Why You Should Grow Your Own Strawberries


There’s mounting evidence that the safest strawberries may be either organic organic berries bought at the store or the ones you grow yourself in your own backyard.

For the second year in a row, strawberries topped The Dirty Dozen, an annual list produced by the non-profit Environmental Working Group since 2004. The EWG generates the list by reviewing and analyzing tests on consumer fruits and vegetables conducted by the U.S. Department of Agriculture.

In its findings, the research group said the USDA tests, conducted in 2014 and 2015, showed that conventionally grown strawberries had an average of 7.7 detected pesticides, compared to an average of 2.3 pesticides for other conventional fruits and vegetables. The “dirtiest” of the strawberries had as many as 20 pesticides, the group said.

Spinach was second of the Dirty Dozen, followed by nectarines, apples, peaches, pears, cherries, grapes, celery, tomatoes, sweet bell peppers, and potatoes. It was the first time pears and potatoes appeared on the list.

EWG senior analyst Sonja Lunder told CNN the list is meant to help consumers make wise choices. “Eating plenty of fruits and vegetables is essential no matter how they’re grown, but for the items with the heaviest pesticide loads, we urge shoppers to buy organic,” she said.

The Dirty Dozen

  1. strawberry
  2. spinach
  3. nectarines
  4. apples
  5. peaches
  6. pears
  7. cherries
  8. grapes
  9. celery
  10. tomato
  11. sweet bell pepper
  12. tomato

The Clean 15

  1. sweet corn
  2. avocados
  3. pineapples
  4. cabbage
  5. onions
  6. frozen sweet peas
  7. papaya
  8. asparagus
  9. mango
  10. eggplant
  11. honeydew
  12. kiwi
  13. cantaloupe
  14. cauliflower
  15. grapefruit

EWG also produces The Clean 15, which is a list of conventionally grown fruits and vegetables that are deemed safer.
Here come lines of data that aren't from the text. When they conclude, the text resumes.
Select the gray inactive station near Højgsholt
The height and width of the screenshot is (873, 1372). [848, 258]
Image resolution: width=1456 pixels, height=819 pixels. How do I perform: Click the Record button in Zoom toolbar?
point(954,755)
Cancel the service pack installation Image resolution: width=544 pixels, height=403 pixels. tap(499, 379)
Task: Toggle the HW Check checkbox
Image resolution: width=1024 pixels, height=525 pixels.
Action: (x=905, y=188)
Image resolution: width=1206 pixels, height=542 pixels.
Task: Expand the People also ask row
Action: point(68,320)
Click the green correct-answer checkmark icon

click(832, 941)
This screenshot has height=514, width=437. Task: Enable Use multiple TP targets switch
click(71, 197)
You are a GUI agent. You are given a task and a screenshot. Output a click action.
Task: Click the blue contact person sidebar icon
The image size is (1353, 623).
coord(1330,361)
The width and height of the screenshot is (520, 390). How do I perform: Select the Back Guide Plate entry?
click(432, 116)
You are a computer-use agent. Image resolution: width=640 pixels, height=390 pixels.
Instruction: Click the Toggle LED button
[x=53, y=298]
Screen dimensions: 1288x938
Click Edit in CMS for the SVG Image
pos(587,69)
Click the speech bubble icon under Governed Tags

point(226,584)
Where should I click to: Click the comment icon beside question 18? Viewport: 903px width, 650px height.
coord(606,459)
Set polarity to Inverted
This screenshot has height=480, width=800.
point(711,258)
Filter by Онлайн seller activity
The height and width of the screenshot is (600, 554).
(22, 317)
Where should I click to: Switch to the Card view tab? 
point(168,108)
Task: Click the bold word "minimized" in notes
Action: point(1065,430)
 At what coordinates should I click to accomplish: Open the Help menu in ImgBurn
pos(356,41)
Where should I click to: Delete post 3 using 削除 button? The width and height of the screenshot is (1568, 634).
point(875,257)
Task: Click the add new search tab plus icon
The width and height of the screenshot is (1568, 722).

The list names sweet corn as the safest, followed by avocados, pineapples, cabbage, onions, frozen sweet peas, payapa, asparagus, mango, eggplant, honeydew, kiwi, cantaloupe, cauliflower, and grapefruit.

Lunder said the problem with strawberries is that they are particularly vulnerable to pests and disease, so growing them without pesticides, or organically, can be labor intensive, and, consequentially, very expensive. Even in Maine, where picking your own strawberries is an annual ritual for many families, organic pick-your-own-strawberry farms are practically non existent.

Some new methods of large scale organic strawberry farm production are promising, Lunder says, including the use of molasses to rid the soil of pathogens.

Why avoid pesticides? According to the World Health Organization, they may have negative effects on the reproduction, immune or nervous systems, and can potentially cause cancer and other health problems. Young children, the WHO says, are especially vulnerable.